▶ _What needs to be done_: Looking at the entries below, state how many lines contain the word "Bali". Give the number alone.

──────

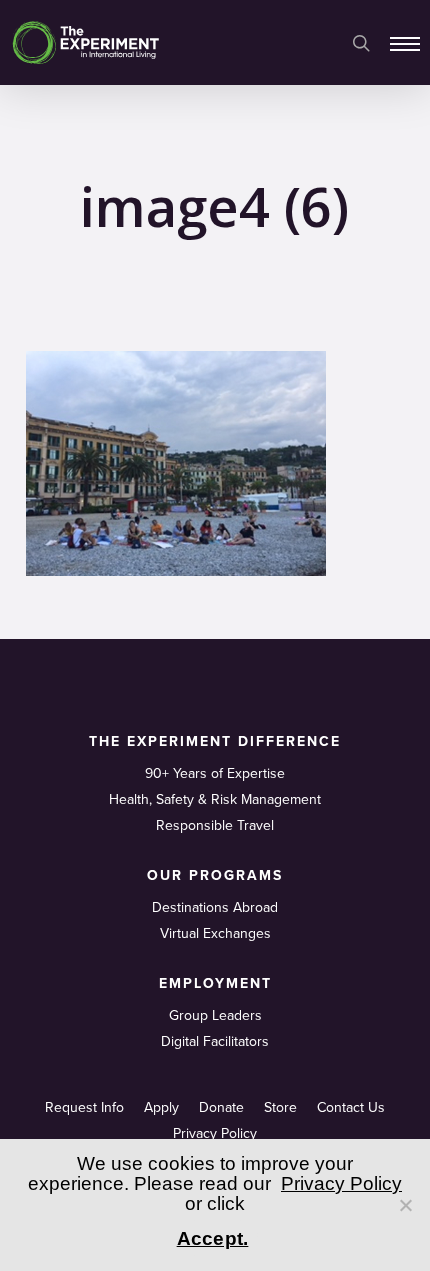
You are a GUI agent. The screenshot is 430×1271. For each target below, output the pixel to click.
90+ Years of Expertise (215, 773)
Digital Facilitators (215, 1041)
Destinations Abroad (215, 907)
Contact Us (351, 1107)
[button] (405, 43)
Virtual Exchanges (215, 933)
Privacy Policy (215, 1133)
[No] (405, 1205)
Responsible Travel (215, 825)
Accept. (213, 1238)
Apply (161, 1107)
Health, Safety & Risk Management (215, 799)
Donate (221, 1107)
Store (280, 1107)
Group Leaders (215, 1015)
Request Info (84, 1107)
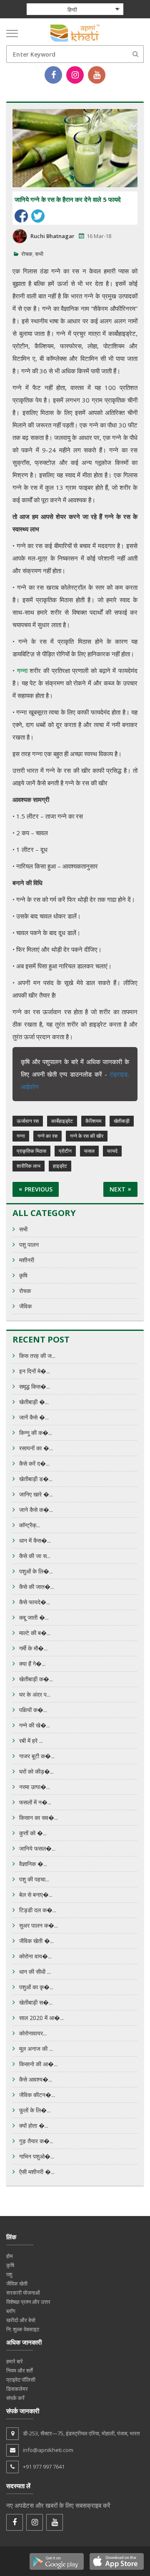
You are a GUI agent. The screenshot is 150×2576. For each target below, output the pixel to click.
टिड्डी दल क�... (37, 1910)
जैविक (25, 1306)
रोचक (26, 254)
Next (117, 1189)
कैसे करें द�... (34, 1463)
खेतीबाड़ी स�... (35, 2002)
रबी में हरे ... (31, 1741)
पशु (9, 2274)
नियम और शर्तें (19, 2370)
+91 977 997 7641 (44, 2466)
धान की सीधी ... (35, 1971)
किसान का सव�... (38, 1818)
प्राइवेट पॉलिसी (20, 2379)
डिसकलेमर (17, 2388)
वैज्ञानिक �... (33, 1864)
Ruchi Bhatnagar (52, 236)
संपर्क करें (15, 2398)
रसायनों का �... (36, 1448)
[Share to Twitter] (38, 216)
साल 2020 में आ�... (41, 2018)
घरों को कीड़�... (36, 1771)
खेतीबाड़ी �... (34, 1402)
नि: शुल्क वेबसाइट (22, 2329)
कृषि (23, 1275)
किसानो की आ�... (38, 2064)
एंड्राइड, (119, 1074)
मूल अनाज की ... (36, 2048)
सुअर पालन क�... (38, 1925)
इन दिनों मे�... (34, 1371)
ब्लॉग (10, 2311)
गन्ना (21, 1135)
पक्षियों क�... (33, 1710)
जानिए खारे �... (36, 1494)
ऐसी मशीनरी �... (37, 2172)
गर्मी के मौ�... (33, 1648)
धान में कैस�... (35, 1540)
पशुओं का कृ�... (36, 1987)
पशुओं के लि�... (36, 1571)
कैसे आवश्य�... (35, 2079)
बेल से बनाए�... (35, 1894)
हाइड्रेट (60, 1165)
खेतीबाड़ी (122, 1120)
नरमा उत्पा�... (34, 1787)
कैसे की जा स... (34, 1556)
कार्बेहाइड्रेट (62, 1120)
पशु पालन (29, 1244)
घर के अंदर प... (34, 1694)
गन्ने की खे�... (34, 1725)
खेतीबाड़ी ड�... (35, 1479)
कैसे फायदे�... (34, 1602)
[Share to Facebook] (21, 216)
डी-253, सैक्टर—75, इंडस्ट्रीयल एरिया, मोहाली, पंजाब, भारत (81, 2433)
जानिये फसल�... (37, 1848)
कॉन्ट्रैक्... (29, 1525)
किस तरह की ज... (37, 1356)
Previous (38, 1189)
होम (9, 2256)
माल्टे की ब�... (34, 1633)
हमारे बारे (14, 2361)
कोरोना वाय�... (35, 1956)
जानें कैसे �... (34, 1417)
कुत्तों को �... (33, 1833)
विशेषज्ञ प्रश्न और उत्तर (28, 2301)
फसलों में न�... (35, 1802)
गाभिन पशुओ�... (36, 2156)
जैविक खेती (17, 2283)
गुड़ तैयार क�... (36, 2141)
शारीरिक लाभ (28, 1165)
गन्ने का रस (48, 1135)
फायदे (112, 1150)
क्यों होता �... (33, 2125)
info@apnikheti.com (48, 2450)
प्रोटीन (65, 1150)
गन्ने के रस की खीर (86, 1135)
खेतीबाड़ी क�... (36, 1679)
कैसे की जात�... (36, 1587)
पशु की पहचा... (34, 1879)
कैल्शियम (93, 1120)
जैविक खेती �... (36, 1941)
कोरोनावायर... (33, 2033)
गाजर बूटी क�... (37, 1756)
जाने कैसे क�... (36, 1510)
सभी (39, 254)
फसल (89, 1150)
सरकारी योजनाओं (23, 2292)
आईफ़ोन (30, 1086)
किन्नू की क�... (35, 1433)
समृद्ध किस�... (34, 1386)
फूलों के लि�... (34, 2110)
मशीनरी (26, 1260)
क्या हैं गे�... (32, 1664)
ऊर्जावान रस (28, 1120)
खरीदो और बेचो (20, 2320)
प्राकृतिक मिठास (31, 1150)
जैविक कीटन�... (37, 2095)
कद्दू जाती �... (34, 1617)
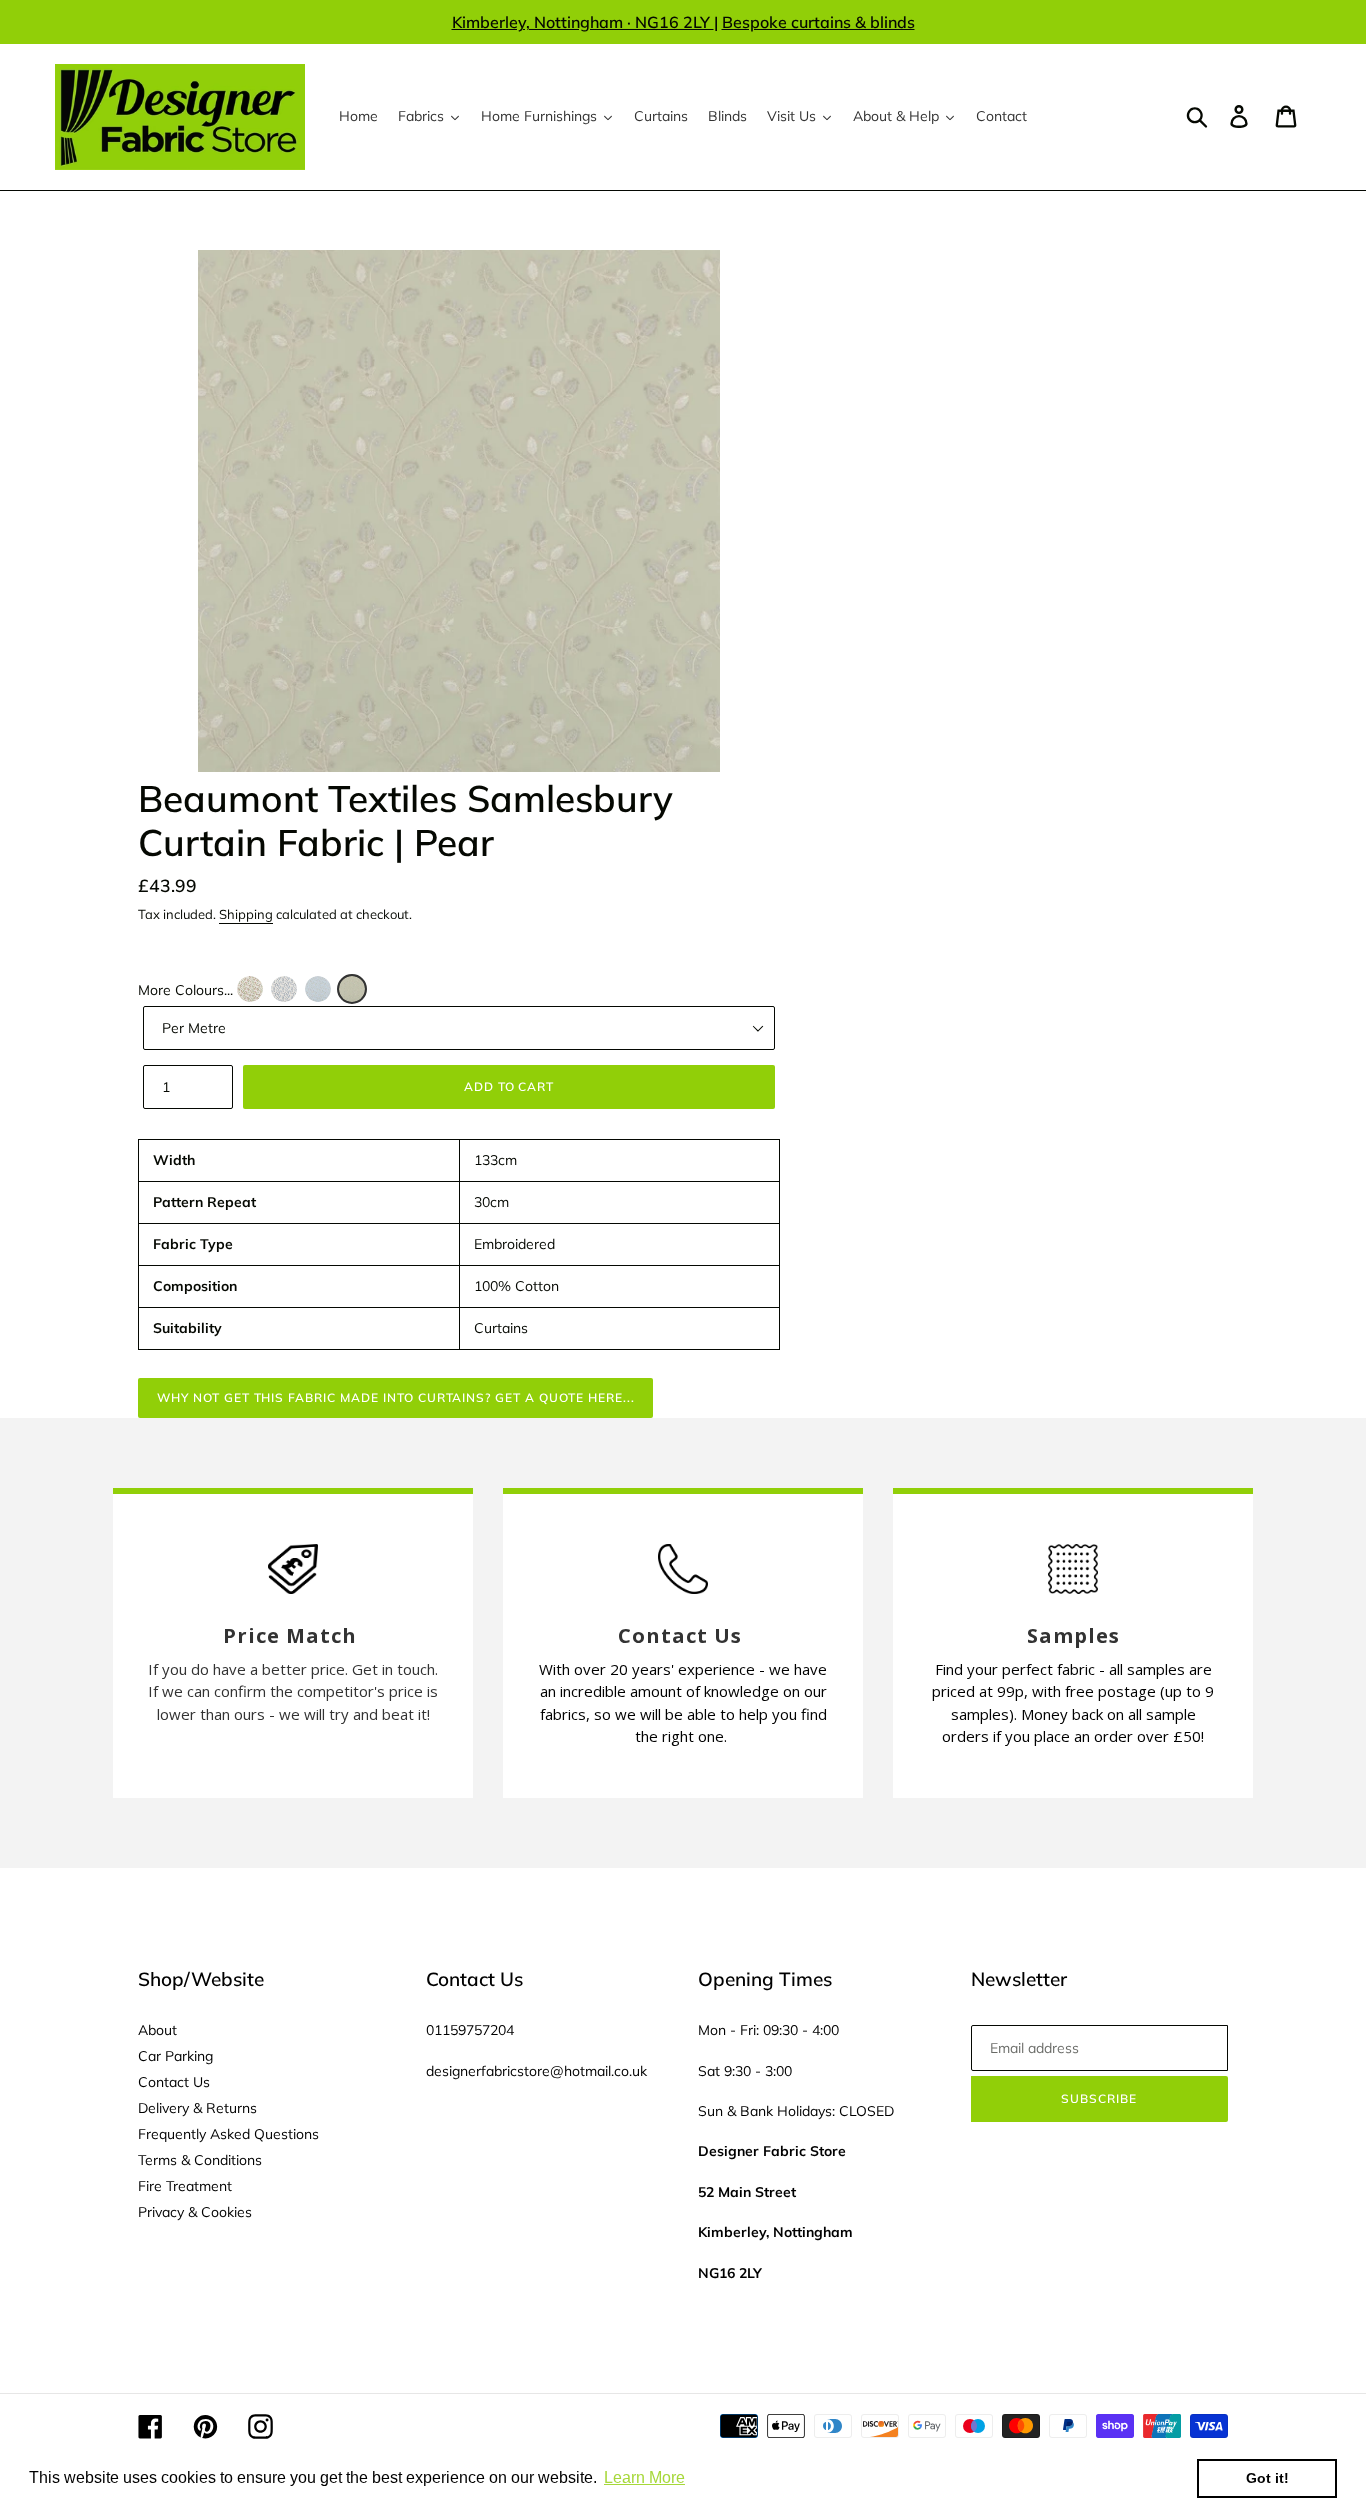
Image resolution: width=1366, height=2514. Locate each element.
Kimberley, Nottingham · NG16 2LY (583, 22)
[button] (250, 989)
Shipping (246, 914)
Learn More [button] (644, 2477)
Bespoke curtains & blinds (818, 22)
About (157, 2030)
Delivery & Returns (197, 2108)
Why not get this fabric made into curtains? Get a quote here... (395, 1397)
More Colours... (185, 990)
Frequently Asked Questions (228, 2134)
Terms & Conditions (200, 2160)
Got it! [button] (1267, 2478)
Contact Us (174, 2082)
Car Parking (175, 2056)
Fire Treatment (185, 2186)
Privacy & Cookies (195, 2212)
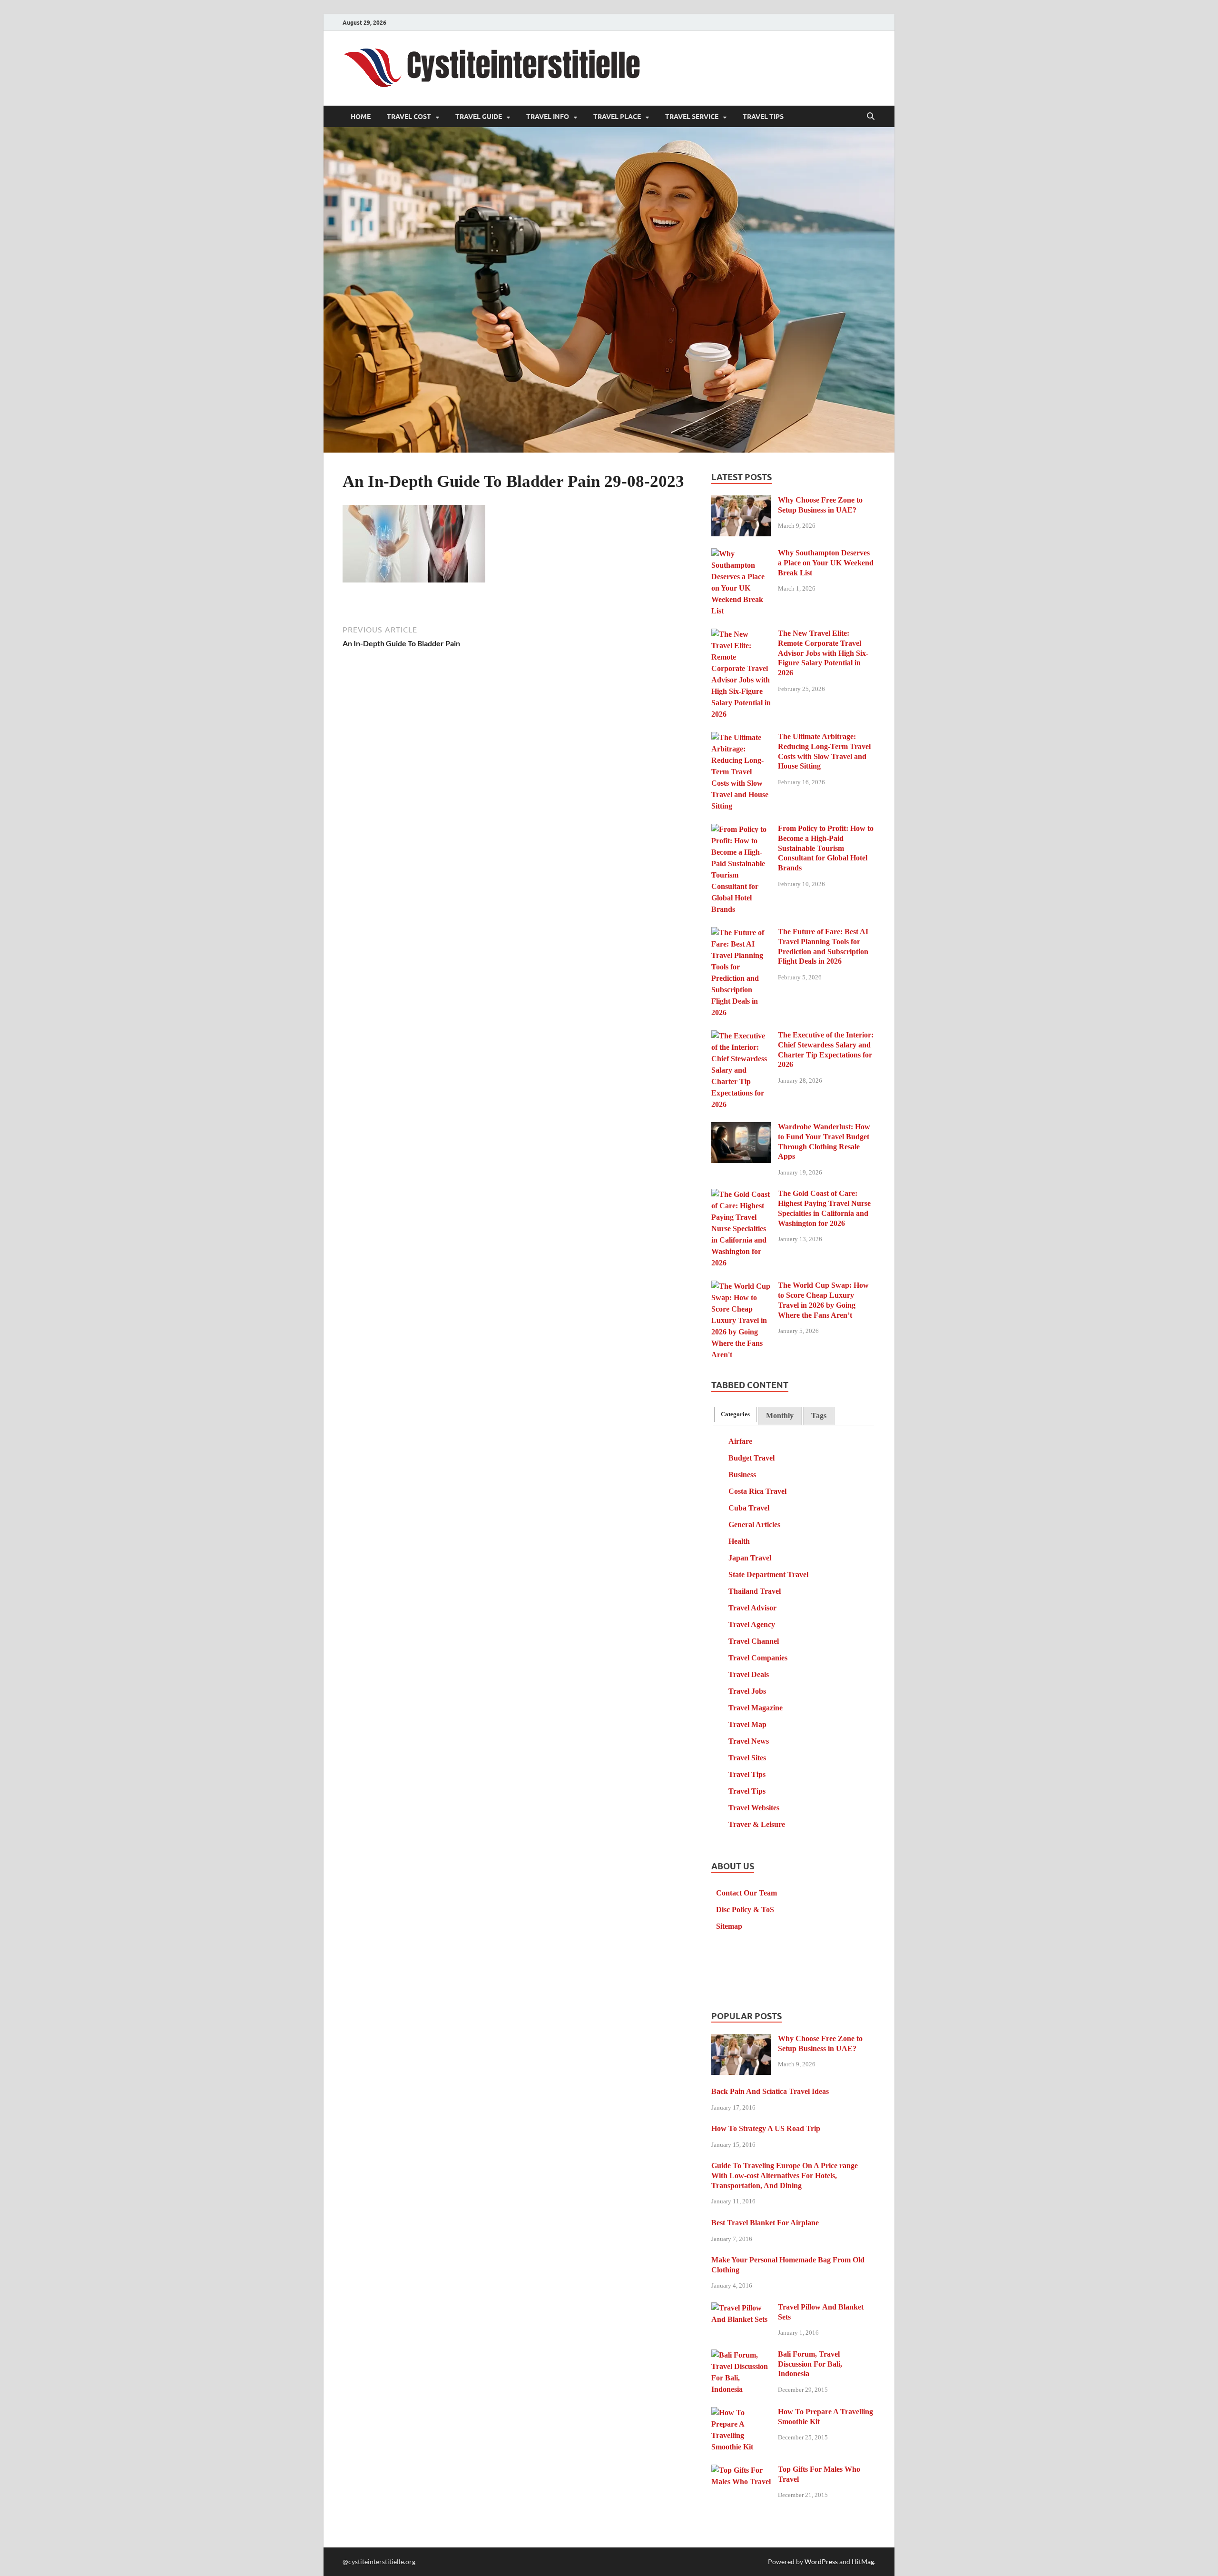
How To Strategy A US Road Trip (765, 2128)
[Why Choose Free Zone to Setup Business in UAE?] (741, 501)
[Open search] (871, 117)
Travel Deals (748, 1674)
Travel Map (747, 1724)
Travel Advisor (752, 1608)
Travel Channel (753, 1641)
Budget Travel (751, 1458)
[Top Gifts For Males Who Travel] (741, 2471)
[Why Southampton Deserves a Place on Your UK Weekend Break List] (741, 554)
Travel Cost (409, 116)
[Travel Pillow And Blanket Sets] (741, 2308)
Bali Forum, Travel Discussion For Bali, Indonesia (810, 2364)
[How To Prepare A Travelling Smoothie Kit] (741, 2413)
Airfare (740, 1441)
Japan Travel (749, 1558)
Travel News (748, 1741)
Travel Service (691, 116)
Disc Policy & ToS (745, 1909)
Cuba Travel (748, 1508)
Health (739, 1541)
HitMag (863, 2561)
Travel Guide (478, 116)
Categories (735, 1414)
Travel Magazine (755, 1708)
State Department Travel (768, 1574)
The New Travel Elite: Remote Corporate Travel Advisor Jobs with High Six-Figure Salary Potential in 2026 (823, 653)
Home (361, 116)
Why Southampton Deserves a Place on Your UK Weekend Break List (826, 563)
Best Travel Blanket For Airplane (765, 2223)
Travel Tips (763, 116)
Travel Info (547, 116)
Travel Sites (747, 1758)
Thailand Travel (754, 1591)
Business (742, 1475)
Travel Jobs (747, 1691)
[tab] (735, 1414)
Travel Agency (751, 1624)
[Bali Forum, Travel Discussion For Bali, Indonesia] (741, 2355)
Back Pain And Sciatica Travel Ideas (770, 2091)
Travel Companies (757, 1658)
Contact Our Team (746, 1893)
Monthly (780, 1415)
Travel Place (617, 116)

──────

▶ _Answer to this exercise_: 2